Ein gutes Beispiel um Lebensstile zu verdeutlichen ist der Kultursektor: in der Stadt präsent und ausgeprägt, auf dem Land eher marginal vorhanden. Im Kultursektor (natürlich gibt es auch hier Ausnahmen) herrscht eine intrinsische Motivation, Kreativschaffende hängen – in der Mehrzahl – Autonomie höher als soziale Sicherheit, auch gab es dort nie einen annähernd so hohen Grad an Sicherheit wie in Bereichen der klassischen Industrie. In den urbanen Milieus der Kreativwirtschaft kann kaum sozialer Status verteidigt werden, es gibt wenig gewerkschaftliche Bindungen, viele haben kein Auto, kein Eigenheim. Zweifelsohne ist auch die kreative Klasse ein Opfer des Neoliberalismus – vielleicht sogar eines der größten – aber sie kämpft auf anderen Feldern, in anderen Themenbereichen. Der Habitus – soviel Kulturalismus darf sein – ist ein gänzlich anderer, die Wahlentscheidungen werden anders getroffen, die Vorstellungskraft von Zukunft unterscheidet sich.

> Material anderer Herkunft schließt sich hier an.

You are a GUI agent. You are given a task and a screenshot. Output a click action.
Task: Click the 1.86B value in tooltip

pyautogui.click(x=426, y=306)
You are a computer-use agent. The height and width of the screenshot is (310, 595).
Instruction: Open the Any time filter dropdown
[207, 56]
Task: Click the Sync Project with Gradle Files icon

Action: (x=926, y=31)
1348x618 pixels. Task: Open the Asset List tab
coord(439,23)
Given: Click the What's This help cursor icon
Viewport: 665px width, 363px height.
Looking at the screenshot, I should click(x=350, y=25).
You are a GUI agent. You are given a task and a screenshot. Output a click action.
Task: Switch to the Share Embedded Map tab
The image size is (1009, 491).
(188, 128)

Über die Gewichtung von Themen, die für eine bestimmte Gruppe (z.B. hippe Großstadtmilieus) eine besondere Bedeutung besitzen, der andere Gruppen hingegen (z.B. Industriearbeiter*innen im ländlichen Raum) eine geringere Bedeutung zuweisen, muss gesprochen werden. Begriffe wie Gleichheit, Solidarität oder Sicherheit haben für die wissenschaftliche Mitarbeiterin an der TU-Dresden womöglich eine andere Bedeutung als für den Rentner aus Niesky. Aber wo der Rentner – vielleicht – den Kopf schüttelt, wenn er Wahlalter 0 liest, und gar nicht zur Wahl geht, ist die wissenschaftliche Mitarbeiterin entzückt, würde aber ihr Kreuz auch bei der LINKEN machen, wenn sie Wahlalter 16 lesen würde, denn sie weiß, dass ein kleiner Fortschritt schon viel wert sein kann und DIE LINKE dran bleibt.

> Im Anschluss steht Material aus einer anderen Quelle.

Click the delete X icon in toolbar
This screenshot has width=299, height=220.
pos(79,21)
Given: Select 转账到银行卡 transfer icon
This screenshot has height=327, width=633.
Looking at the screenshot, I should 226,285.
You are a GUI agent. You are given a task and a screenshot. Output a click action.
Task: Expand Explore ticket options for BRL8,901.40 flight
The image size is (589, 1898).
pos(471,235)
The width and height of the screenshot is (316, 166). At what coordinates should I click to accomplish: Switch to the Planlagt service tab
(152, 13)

Es geht nicht um das Gegeneinanderausspielen verschiedener Gruppen, sondern um Empathie für die unterschiedliche Gewichtung von Themenbereichen zwischen den Gruppen unter Berücksichtigung des möglichen Wähler*innenpotenzials.
Für die Zukunft müssen konkrete, langfristige Strategien und Konzepte entwickelt werden. Ein Fraktionsmobil, das über die Dörfer tingelt, das von den Ortsverbänden bestellt werden kann – inkl. Besatzung -, um auf Märkten und bei Volksfesten für linke Politik zu werben; mit Hüpfburg für Kinder und der Verlosung von Landtagsbesuchen als Projekte politischer Bildung, wäre ein Anfang.